The nation’s newest fighting ship was in the water at last, ready to join the Pacific fleet and take on the enemy.

The USS Carson City is the only United States naval vessel to have borne the name of Nevada’s capital city. It joins a long list of other U.S. warships bearing Nevada geographical names, including the present-day submarine USS Nevada and long-gone ships such as the famed battleship USS Nevada, USS Douglas County, USS Minden, USS Churchill County, USS Reno, USS Washoe County, USS Lyon County, USS Lander County, USS Mineral County, USS Nye County, USS Ely, USS Battle Mountain, USS Tonopah, USS Elko Victory, USS Las Vegas Victory, USS Tuscarora and USS Winnemucca.

The first U.S. military ship named Nevada was an Army vessel. It was a lightly armed steam transport used by Union commanders to carry Army troops, weapons, supplies and horses into combat on the Mississippi, White and Yazoo rivers.

Meanwhile, months after the ship’s launching, Carson Mayor Austin and a group of Nevadans returned to the Port of Los Angeles for its commissioning ceremony, and after three months of shakedown trials, the USS Carson City and its crew of 12 officers and 170 enlisted men set sail for the Eastern Pacific and action against the Japanese.

The Carson City was a patrol frigate and carried the number PF-50, signaling that it was the 50th of the more than 100 ships of its PF class built between 1942 and 1944, which were named for small and mid-size U.S. cities.

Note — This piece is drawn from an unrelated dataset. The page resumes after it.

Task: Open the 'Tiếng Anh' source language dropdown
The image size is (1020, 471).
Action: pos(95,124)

The patrol frigates resembled and were slightly smaller than destroyers, were armed with several batteries of 3 1/2-inch guns and a formidable array of antiaircraft 20 and 40 mm cannons and drew a draft of 13 feet and 8 inches, and their twin-screw engines enabled them reach a speed of 19 knots. Although they were Navy ships, they were manned by Coast Guard personnel, as the Coast Guard operates under the Navy during wartime. The only Navy man on the ships was their doctor, a lieutenant.

The Carson City’s first assignment was to conduct patrol and escort duty off the New Guinea Coast, shepherding allied transports and supply ships.

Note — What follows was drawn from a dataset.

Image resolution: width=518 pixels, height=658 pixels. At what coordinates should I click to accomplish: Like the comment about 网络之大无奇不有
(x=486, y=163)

The frigate then participated in the U.S. landings on Morotai Island, which resulted in the island’s capture from the Japanese under heavy fire. The Carson City’s crew fired several rounds at attacking Japanese aircraft, but none was hit and the ship and its men suffered no damage or casualties. The Carson City won the first of its two Navy Battle Stars for this combat.

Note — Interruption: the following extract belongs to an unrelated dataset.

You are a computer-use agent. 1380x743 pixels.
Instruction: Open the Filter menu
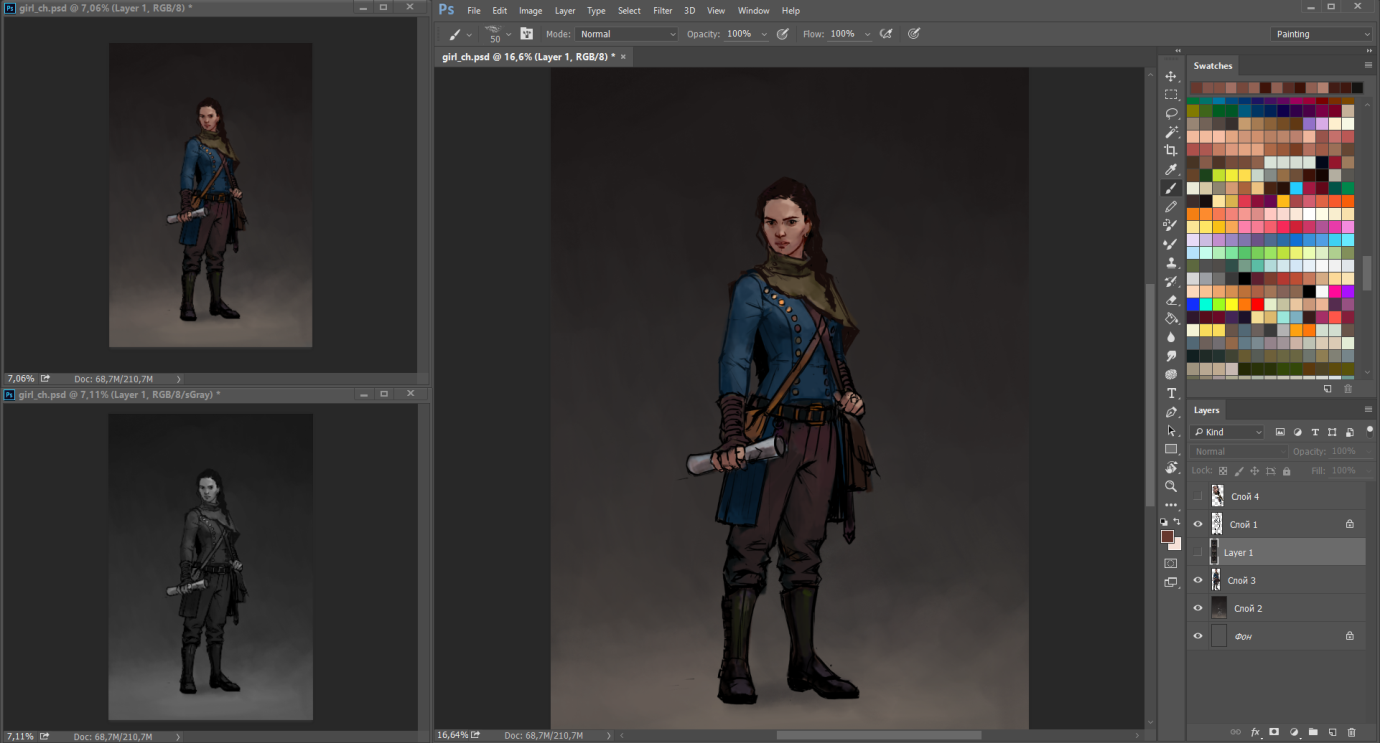(x=662, y=11)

The frigate then joined in the successful landings in Leyte, again sustained no casualties or damage while under fire and won its second Battle Star.

Escort duty throughout the Pacific followed, and the Carson City dropped depth charges on a Japanese submarine. It is not known if the sub was damaged or sunk.

At war’s end, the ship was assigned Alaskan patrol duties and was subsequently decommissioned and transferred to the Soviet navy under a lend-lease arrangement. Four years later, the Carson City was again put out on loan — this time, ironically, to the new, post-war Japanese navy, which renamed her Sakura. That means “cherry blossom tree” in Japanese.

In 1971, the ship was returned by Japan to the U.S. because it had become old and obsolete. The U.S. declared the Carson City surplus property and sold it to a Taiwanese shipbreaking company for scrap metal, and the ship’s 28-year career came to an inglorious end.

In the mid-1990s, the USS Carson City’s 250-pound bell, the only historical item from the ship that had not been lost or stolen by the Soviets and Japanese, was discovered by the Lahontan Valley News and Fallon Eagle-Standard, now a sister newspaper of the Nevada Appeal, in Yellow Pines (population 110), Idaho, where it had been loaned by the U.S. Navy Historical Office to serve as the community’s school and fire bell.

Then-Nevada U.S. Sen. Richard Bryan, upon learning of the Carson bell’s presence in Idaho, persuaded the Navy to relinquish it to Carson City, its rightful place, and the Navy shipped a replacement bell to little Yellow Pines.

Upon arriving in Carson City, the bell was initially installed in the public library. In 2000, Carson’s city fathers moved it once again, this time to the lobby of the Carson City City Hall at 201 N. Carson St., where it continues to be displayed today.